Delay as he prints out the necessary orange labels

Delay as the lady takes an eon to complete the necessary labels.

Delay as the lady dutifully sticks the labels on the small parcel.

Delay as the lady coos to the baby ‘There - that’s all our jobs done. Isn’t that good ? All our jobs are done. Haven’t we both done well ?’ Well, yours might be but I am still waiting.

Further delay as the lady unbelievably plucks out a debit card to pay the massive sum of £3.74.

Coincidentally, I am posting two parcels abroad but resist the temptation to ask

‘Hmm. Do you think I should send these recorded ?’

After all my jobs are complete (didn’t I do well) in the Post Office, I need some cash as I was perilously close to annoying the eight people behind me in the queue by paying by debit card for a transaction totalling £7.68.

And so to the cashpoint. Again, I am in luck. Just one gentleman ahead of me. Or so I thought.

He completes his transaction, withdraws his card so I make my advance. I nearly bump into him as he submits his card again for another transaction. He must be checking his balance.

Again, he finally completes this transaction and I nearly walk into him as he pauses and initiates a third (well three that I have witnessed) transaction.

Finally, after what seems an eternity he turns and walks away.
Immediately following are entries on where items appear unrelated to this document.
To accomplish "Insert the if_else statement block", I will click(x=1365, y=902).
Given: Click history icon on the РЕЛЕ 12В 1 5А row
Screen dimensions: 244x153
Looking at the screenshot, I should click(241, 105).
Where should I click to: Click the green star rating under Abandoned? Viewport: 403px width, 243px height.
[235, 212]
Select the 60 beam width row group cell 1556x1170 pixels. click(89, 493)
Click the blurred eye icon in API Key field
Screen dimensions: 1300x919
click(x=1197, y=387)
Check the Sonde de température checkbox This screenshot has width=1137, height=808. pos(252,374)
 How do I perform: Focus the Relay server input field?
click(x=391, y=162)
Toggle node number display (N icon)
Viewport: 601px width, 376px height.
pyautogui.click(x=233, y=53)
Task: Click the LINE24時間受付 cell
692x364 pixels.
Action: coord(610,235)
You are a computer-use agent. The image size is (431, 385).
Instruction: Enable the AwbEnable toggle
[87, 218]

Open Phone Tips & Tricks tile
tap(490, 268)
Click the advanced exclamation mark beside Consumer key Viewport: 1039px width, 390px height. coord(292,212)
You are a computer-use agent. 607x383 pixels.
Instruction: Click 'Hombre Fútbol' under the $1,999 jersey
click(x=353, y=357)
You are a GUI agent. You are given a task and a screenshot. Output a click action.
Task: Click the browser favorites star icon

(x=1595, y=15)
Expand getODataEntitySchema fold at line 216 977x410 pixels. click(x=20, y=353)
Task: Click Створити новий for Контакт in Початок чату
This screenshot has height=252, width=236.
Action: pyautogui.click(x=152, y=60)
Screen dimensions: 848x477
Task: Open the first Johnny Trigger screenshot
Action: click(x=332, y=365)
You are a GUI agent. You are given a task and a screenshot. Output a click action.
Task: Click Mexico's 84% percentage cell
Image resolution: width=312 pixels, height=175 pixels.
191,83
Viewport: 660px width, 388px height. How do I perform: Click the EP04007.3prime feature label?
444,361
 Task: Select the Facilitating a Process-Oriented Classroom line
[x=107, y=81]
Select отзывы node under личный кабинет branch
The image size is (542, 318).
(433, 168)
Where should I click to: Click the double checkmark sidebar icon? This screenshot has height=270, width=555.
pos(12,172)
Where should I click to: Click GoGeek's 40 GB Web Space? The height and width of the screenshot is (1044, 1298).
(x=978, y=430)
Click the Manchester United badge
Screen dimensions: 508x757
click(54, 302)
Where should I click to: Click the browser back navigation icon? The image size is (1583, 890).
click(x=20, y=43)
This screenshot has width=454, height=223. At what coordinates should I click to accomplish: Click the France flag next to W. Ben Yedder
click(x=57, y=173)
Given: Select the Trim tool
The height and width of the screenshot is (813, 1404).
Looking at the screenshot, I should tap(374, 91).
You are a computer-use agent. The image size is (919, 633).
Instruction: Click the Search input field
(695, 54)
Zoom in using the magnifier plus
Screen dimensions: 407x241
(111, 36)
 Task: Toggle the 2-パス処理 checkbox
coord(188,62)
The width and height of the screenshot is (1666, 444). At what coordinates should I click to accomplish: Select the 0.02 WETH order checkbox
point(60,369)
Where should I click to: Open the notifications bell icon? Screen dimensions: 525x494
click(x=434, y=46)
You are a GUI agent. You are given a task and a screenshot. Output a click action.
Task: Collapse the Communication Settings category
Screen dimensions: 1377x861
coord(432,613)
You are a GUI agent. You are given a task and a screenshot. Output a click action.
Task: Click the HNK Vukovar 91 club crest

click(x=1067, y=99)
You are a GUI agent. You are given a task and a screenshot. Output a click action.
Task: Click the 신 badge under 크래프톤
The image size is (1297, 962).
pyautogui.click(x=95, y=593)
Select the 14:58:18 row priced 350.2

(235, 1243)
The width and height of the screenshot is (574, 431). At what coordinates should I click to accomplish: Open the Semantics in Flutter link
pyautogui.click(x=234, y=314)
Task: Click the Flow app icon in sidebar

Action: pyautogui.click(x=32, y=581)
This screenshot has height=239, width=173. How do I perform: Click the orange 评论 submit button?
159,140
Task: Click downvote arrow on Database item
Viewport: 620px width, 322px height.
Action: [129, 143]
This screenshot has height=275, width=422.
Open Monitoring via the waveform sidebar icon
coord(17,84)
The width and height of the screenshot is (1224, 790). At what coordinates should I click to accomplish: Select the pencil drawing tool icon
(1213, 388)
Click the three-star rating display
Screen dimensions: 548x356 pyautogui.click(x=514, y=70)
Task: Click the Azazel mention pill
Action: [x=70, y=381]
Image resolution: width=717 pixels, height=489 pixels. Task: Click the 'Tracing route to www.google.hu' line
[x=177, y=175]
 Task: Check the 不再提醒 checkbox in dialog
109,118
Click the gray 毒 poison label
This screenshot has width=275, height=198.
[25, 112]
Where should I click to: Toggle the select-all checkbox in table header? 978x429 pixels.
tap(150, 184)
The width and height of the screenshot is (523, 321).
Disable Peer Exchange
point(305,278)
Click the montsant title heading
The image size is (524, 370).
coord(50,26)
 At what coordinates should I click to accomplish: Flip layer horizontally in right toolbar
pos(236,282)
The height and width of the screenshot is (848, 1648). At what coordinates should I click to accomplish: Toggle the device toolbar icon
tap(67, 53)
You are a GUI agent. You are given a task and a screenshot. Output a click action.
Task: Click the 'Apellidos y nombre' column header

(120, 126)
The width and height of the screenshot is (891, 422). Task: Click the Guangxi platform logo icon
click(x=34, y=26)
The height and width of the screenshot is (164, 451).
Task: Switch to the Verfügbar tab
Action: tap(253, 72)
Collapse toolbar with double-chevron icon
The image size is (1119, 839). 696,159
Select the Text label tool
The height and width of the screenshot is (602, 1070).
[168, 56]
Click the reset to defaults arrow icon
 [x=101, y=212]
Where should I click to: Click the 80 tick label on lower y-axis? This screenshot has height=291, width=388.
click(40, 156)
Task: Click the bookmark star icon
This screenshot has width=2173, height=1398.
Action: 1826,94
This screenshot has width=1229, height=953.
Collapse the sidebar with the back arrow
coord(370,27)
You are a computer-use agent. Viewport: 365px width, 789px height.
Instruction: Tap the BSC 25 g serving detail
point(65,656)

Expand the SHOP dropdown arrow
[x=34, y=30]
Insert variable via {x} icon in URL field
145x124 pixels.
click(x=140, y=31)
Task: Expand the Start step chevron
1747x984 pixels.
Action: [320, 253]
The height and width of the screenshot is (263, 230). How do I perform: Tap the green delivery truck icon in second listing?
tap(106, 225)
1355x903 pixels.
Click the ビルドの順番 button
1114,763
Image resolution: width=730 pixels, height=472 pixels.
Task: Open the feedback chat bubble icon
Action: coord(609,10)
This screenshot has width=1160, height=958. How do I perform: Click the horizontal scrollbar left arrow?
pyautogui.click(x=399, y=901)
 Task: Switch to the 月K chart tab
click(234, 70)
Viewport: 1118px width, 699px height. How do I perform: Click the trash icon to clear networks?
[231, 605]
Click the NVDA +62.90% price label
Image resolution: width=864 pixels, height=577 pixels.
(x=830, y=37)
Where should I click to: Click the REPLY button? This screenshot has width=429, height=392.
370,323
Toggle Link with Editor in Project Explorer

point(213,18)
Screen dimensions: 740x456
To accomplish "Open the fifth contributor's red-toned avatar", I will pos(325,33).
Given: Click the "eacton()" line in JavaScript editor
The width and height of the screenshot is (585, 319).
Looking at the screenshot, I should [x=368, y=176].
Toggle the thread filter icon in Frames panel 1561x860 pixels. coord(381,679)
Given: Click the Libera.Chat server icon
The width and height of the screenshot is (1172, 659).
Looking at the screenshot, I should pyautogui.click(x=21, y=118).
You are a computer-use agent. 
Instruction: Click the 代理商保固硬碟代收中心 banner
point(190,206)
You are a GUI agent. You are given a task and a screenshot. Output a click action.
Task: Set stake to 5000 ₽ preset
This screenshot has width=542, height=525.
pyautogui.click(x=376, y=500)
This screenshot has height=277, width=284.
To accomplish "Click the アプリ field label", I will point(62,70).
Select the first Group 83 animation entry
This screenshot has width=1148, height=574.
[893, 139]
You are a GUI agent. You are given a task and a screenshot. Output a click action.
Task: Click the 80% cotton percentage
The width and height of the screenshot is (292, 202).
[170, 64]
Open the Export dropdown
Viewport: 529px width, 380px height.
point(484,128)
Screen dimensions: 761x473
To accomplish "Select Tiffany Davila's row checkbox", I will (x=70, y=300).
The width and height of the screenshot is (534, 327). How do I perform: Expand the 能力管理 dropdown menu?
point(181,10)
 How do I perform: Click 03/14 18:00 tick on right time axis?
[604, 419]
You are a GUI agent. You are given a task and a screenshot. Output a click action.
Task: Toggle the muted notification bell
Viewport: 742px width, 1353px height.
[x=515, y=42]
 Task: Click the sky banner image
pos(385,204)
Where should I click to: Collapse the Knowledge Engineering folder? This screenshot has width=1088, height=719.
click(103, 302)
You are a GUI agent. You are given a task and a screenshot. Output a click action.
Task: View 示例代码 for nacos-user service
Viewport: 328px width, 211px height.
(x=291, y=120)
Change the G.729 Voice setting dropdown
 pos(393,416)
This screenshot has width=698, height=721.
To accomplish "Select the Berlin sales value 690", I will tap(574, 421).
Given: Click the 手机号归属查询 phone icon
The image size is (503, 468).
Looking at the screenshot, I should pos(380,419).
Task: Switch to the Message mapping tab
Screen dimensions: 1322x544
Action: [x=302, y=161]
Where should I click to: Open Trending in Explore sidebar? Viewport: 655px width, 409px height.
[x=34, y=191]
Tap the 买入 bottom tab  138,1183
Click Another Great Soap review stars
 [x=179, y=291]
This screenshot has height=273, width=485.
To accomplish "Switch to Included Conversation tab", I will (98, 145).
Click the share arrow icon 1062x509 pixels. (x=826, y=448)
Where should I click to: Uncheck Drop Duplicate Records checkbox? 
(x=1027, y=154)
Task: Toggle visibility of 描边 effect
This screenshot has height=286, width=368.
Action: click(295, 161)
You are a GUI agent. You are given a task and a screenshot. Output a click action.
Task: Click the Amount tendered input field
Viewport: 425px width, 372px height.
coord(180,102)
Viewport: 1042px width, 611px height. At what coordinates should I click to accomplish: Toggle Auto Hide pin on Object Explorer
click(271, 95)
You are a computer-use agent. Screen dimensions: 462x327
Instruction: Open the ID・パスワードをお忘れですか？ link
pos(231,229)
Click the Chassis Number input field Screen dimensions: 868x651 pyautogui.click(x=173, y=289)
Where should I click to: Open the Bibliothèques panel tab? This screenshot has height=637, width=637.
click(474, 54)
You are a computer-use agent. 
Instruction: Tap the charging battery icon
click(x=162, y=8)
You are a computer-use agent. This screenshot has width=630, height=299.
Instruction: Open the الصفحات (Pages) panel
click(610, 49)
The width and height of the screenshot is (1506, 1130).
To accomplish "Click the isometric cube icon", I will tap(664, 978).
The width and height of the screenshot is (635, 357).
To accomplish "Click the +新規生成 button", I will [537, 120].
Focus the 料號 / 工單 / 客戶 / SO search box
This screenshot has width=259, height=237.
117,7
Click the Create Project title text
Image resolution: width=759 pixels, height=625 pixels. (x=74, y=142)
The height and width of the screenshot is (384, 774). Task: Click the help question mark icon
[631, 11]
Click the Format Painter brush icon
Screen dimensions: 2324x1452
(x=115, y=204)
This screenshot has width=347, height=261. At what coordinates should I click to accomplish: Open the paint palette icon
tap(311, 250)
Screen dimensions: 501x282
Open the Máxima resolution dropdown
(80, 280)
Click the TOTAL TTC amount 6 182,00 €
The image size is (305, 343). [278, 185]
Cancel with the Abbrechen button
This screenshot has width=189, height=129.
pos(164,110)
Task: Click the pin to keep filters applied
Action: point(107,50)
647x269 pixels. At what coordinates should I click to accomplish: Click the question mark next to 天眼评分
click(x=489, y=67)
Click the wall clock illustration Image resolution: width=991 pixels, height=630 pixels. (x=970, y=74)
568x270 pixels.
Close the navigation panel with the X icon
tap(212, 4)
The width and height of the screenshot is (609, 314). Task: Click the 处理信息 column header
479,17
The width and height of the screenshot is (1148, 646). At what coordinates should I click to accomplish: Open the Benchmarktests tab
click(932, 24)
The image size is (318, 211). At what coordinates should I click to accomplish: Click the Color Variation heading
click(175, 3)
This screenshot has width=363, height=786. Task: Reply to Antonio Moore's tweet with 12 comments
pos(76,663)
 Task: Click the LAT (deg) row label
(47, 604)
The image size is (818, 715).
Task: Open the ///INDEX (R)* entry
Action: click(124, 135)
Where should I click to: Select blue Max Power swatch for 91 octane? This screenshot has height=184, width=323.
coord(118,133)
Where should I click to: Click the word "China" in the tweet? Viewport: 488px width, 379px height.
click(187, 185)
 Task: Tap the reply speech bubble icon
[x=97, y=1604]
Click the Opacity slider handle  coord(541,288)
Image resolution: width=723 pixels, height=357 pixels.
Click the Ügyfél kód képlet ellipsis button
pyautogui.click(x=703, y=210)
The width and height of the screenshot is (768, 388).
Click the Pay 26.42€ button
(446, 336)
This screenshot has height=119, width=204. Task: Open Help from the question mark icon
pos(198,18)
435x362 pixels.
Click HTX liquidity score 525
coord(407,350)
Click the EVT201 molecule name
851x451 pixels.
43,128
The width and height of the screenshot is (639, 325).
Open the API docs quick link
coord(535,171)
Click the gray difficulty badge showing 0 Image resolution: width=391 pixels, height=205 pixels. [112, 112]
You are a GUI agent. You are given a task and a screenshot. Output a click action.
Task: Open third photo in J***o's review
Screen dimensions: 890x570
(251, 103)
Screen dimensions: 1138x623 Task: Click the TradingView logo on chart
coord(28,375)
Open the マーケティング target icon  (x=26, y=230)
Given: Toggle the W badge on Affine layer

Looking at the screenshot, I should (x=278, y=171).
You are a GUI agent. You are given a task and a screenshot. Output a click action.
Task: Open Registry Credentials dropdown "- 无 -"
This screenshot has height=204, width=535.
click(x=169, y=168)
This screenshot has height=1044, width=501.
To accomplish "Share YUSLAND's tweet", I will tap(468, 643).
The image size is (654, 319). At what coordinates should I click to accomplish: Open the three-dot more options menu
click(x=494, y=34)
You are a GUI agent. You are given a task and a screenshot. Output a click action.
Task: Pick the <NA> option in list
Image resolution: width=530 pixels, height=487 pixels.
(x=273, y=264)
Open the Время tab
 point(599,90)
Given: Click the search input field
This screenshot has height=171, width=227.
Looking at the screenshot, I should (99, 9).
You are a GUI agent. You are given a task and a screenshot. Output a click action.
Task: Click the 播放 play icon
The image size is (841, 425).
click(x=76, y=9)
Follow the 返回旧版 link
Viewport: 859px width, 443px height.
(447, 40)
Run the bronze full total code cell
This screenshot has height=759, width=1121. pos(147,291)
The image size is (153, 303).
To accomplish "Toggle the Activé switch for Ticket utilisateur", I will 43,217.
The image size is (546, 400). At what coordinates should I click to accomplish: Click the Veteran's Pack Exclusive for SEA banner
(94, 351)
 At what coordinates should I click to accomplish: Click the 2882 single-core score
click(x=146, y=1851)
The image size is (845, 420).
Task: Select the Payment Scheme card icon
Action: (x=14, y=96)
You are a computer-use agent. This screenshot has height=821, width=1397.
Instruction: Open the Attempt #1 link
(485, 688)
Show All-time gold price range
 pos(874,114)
I catch his eye because I am wondering whether the machine has run out of cash but no. Unbelievably, he mutters

‘Nope. Doesn’t want to give me any cash today. I’ll have to try again later.’

5 seconds later, I have successfully withdrawn £100 so the gentleman was either overdrawn and polling every 30 seconds to see whether additional funds might have miraculously cleared or he was a complete idiot.